# [ASSIGNMENT]
Check every line of the data for the string "click" and copy the ones that have it.

# [GIVEN DATA]
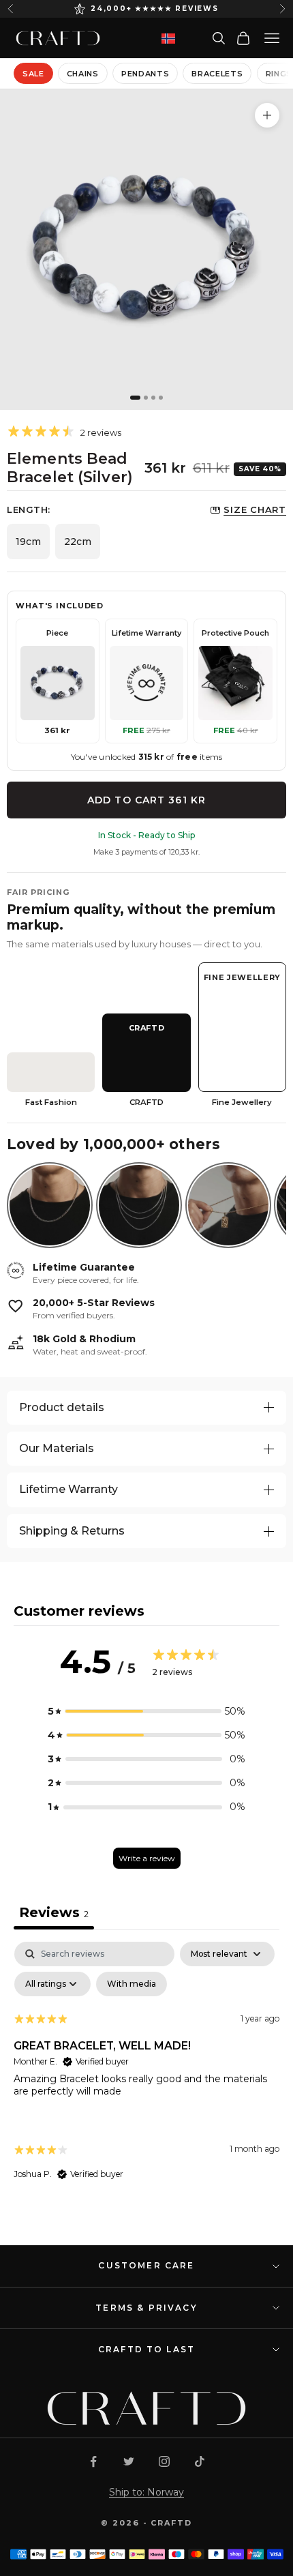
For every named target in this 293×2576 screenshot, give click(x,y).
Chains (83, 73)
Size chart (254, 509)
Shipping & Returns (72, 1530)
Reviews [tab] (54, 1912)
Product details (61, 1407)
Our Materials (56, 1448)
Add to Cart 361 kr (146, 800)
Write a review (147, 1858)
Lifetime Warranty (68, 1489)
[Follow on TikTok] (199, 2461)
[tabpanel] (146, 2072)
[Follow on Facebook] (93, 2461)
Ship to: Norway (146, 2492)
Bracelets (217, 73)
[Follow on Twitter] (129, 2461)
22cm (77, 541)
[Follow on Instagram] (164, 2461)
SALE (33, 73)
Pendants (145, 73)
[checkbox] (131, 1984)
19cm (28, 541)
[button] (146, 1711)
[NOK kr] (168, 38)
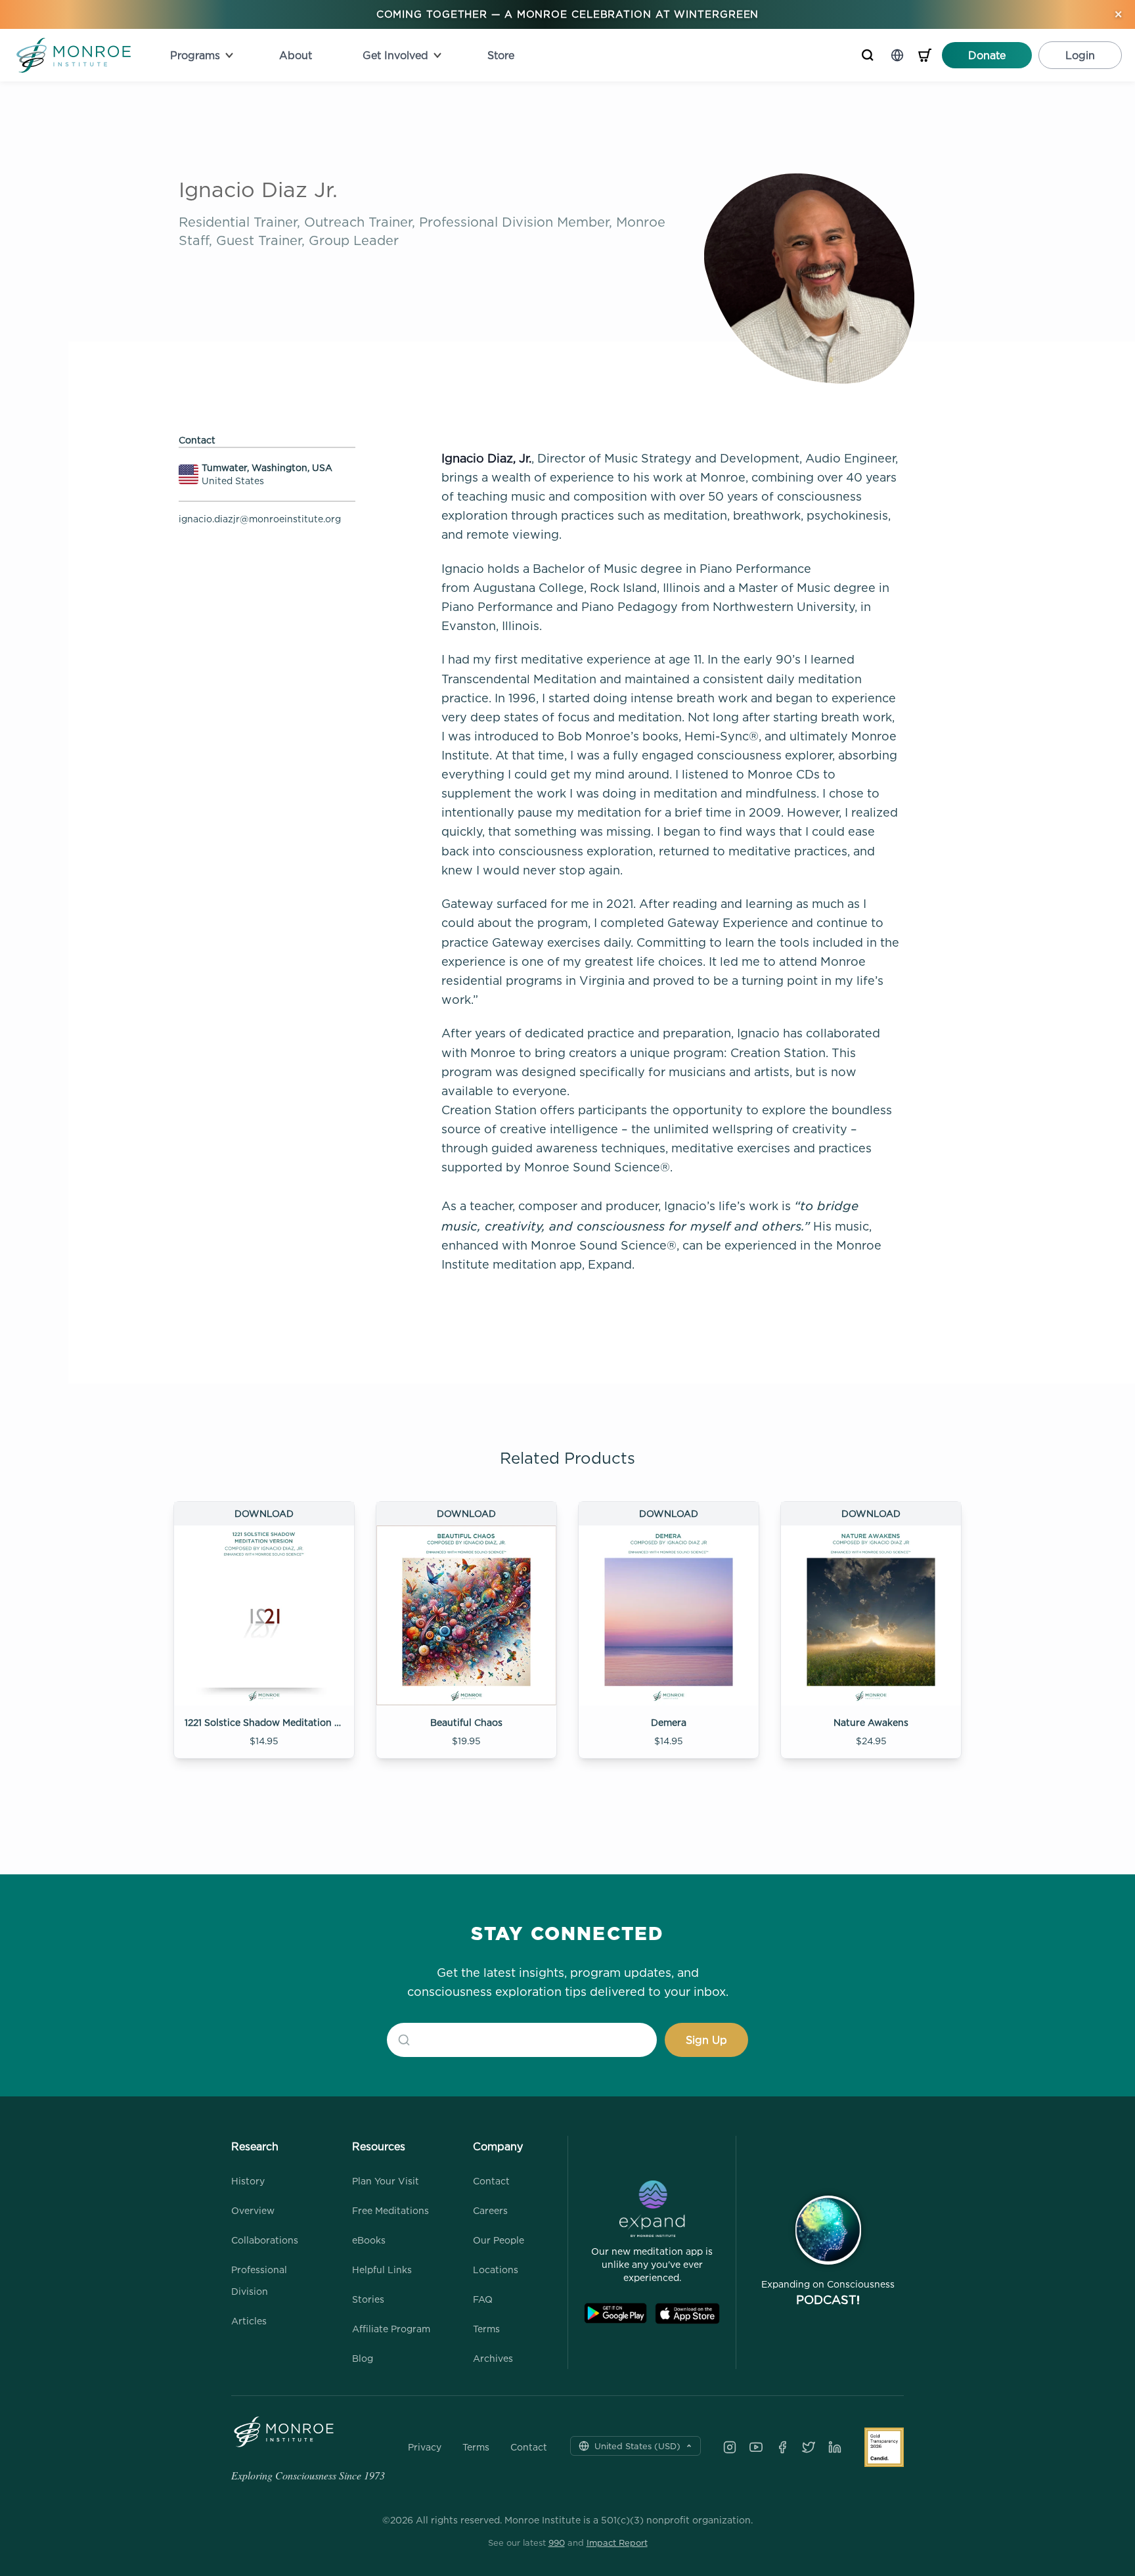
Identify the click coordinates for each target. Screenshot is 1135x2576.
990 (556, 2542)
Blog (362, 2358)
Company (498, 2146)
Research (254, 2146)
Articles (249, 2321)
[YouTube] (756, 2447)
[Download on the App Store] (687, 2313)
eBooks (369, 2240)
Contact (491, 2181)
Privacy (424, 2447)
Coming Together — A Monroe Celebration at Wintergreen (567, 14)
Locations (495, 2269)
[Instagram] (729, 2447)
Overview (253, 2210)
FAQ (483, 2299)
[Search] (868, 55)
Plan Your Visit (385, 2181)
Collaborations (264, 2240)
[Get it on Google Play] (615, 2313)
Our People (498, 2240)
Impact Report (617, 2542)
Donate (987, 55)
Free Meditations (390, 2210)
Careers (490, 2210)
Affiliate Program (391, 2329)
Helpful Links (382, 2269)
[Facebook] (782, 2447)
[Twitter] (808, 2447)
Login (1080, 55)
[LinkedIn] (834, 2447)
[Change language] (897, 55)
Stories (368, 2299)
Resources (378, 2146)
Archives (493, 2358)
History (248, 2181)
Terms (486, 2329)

# [RESPONSE BOX]
For every named target in this 293×2576 screenshot, give click(x,y).
Identify the click coordinates for each target. Screenshot is 1135x2576.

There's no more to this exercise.